El gobierno socialista de Largo Caballero sustituyó en 1936 la Navidad por la “Semana Infantil” debido a que era un hecho religioso

El gobierno socialista de Largo Caballero sustituyó en 1936 la Navidad por la “Semana Infantil” debido a que era un hecho religioso. Abolió por decreto la cabalgata y la sustituyó por un desfile para niños que quedó en manos del ministro comunista de Instrucción Pública. No hay que decir que fue un esperpento soviético, con una efigie de Stalin, otra de Largo Caballero, figuras ridiculizando a los “nacionales” y milicianos desfilando. A su paso, niños y adultos saludaban con el puño cerrado. Horrible, ¿verdad?

En la cabalgata del Madrid franquista de 1940 reaparecieron los Reyes Magos, flanqueados esta vez por “esclavos egipcios”, decía la crónica de ABC, y precedidos y escoltados por milicianos falangistas. Los asistentes, incluidos los padres con sus proles, levantaban la mano, y no precisamente para recoger caramelos, sino para hacer el saludo fascista. Trágico, ¿no? El tiempo dulcificó esta ignominiosa politización, por supuesto.
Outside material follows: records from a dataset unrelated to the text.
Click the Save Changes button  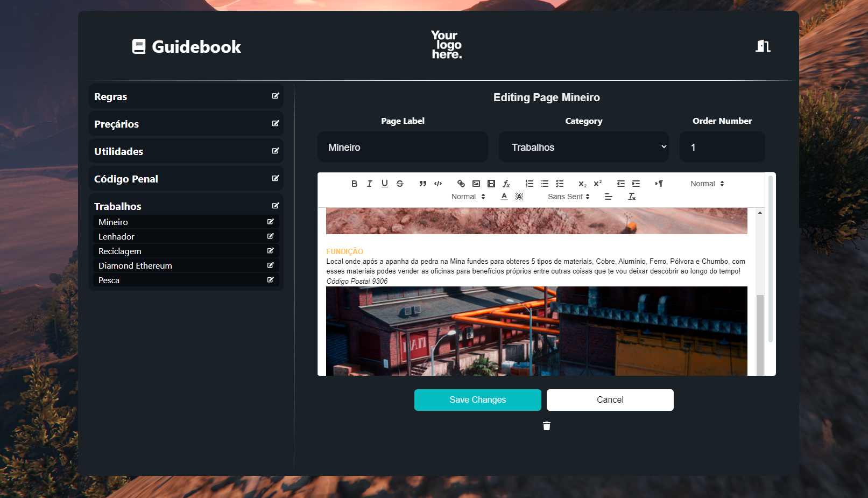click(477, 399)
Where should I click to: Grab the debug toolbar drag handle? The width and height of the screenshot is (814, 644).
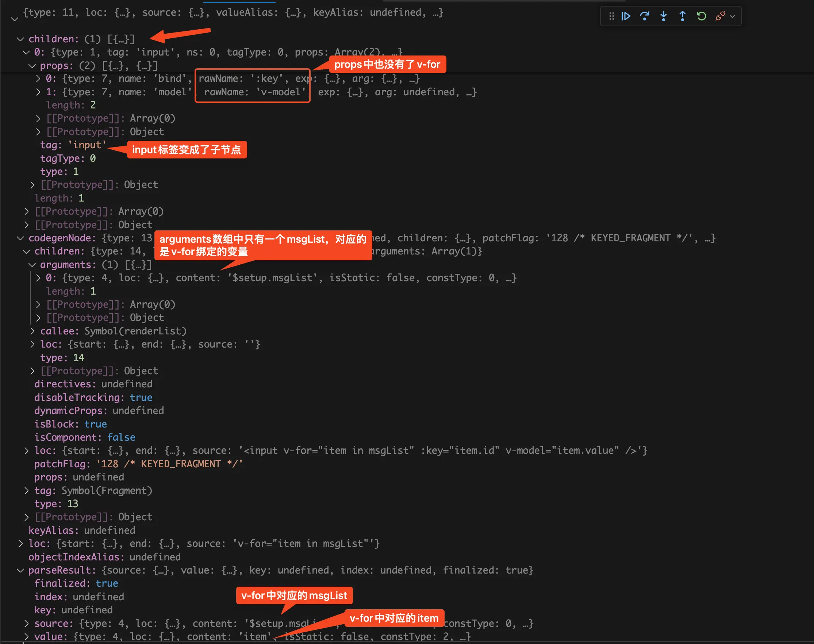(612, 16)
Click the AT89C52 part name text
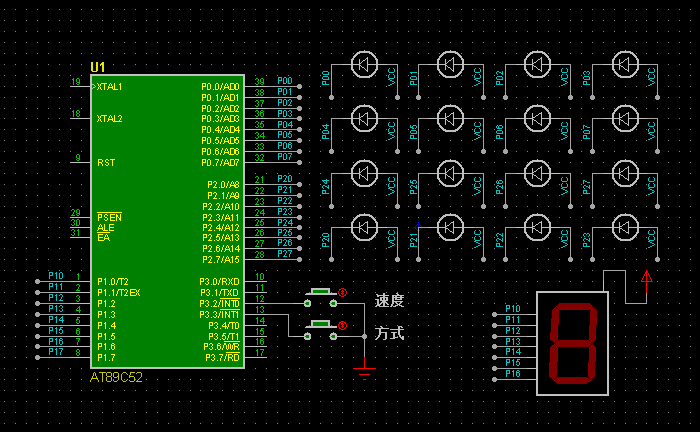The width and height of the screenshot is (700, 432). (118, 378)
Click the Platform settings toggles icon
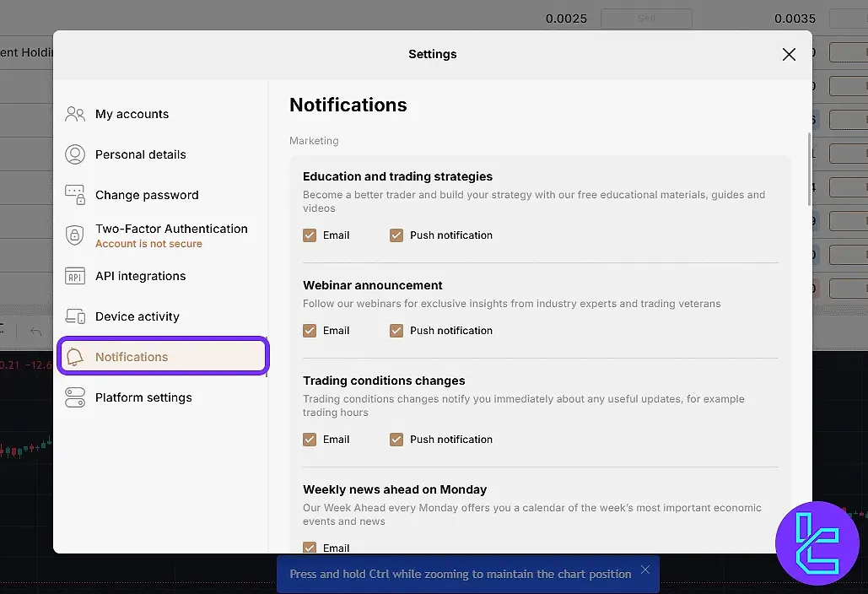 click(75, 397)
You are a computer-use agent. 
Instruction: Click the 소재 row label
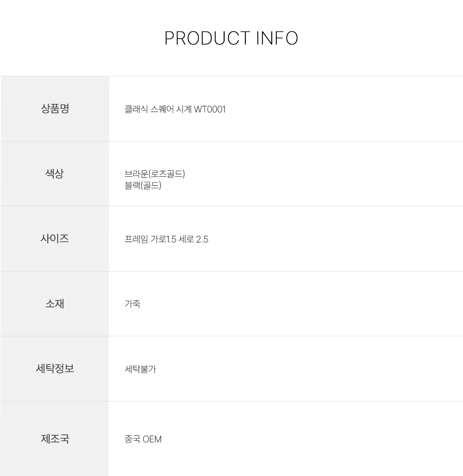pyautogui.click(x=55, y=304)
Los motivos para esa intervención hay que buscarlos en su teoría del poder, no en intereses económicos o en excesos “culturetas”
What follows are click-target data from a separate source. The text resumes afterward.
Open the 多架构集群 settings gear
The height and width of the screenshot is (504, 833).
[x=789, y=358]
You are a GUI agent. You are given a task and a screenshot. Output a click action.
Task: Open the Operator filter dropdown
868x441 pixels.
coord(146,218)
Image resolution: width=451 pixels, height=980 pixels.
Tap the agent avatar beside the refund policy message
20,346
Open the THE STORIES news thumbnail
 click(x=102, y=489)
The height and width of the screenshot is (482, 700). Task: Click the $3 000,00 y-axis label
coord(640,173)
El acceso de los populistas socialistas en 2015 a los gobiernos locales ha devuelto esa politización a la cabalgata. Los motivos para esa intervención hay que buscarlos en su teoría del poder, no en intereses económicos o en excesos “culturetas”. Las razones son tres: la conversión de todo hecho social en un conflicto político, el derribo de los “cuatro viejos”, y la ingeniería social.

La reconstrucción de la izquierda comunista tras el batacazo que supuso el derribo del Muro de Berlín y el colapso de la URSS pasó por centrarse en la hegemonía cultural y politizar todo hecho social.

Aplicaron el consejo de Gramsci: usar los medios de información y cultural para inculcar en la gente la conveniencia de eliminar las tradiciones capitalistas y religiosas. Era un viejo tic de Mayo del 68, de la New Left de pijo-comunistas que luchaba contra los usos y costumbres de la generación anterior al tiempo que vivía de sus padres.

Había que crear el Hombre Nuevo para la Sociedad Nueva moldeando las mentes

A partir de ahí politizaron todo, empezando por el sexo, el género, las drogas, el trabajo, la vivienda, la energía, el medio ambiente, el uso del coche, o los semáforos. Por supuesto, se incluyó aquello que tuviera que ver con la infancia: había que crear el Hombre Nuevo para la Sociedad Nueva moldeando las mentes. Era lo que decía el socialista Max Adler en 1925: la lucha de clases se libra en la formación de las nuevas generaciones. Así, revisaron los cuentos infantiles, el lenguaje, los colores, la ropa, la música o los juegos. ¿Cómo no reformular los momentos navideños dedicados a los niños?

La táctica de esta izquierda respondía a la demolición de los “cuatro viejos” de la que hablaba Mao Zedong: destruir la cultura, el pensamiento, la tradición y la educación de “otros tiempos”, y sustituirla por las “convenientes para un mundo mejor”. El objetivo es la imposición lenta pero inexorable de otro paradigma en el que ellos son los únicos y verdaderos representantes y portavoces. Es la típica ingeniería social, aquella empeñada en decir a la gente que piensa y actúa mal, pero que ellos, estos políticos fugaces sin formación suficiente, pero con mucho ego y poder , saben exactamente qué nos conviene.

Hemos normalizado la intervención pública en una celebración privada que debería quedar en manos de los creyentes

Las iniciativas de estos populistas nos retrotraen a épocas que creíamos pasadas, aquellas del hombre-masa, de los totalitarios y del encuadramiento obligatorio, tan propias de la década de 1930. Esto se debe a que hemos normalizado la intervención pública en una celebración privada que debería quedar en manos de los creyentes.

El Estado, en cualquiera de sus administraciones, debería limitarse a garantizar el ejercicio de ese derecho religioso, como hace con otras confesiones. El laicismo es eso, no perturbar las tradiciones ajenas inoculando un adoctrinamiento político oficial que desprecian los creyentes. No hay derecho a que los que no son cristianos fuercen a los que sí lo son a cambiar sus costumbres.

Eso es la democracia, no la ingeniería social autoritaria a la que las izquierdas nos quieren acostumbrar, en una mala imitación de los comunistas de 1937 y de los franquistas de 1940. La tradición que hay que cambiar, por tanto, no es la señalada por el político de turno, sino la de su injerencia en las creencias y costumbres de la gente. Más libertad y menos lecciones.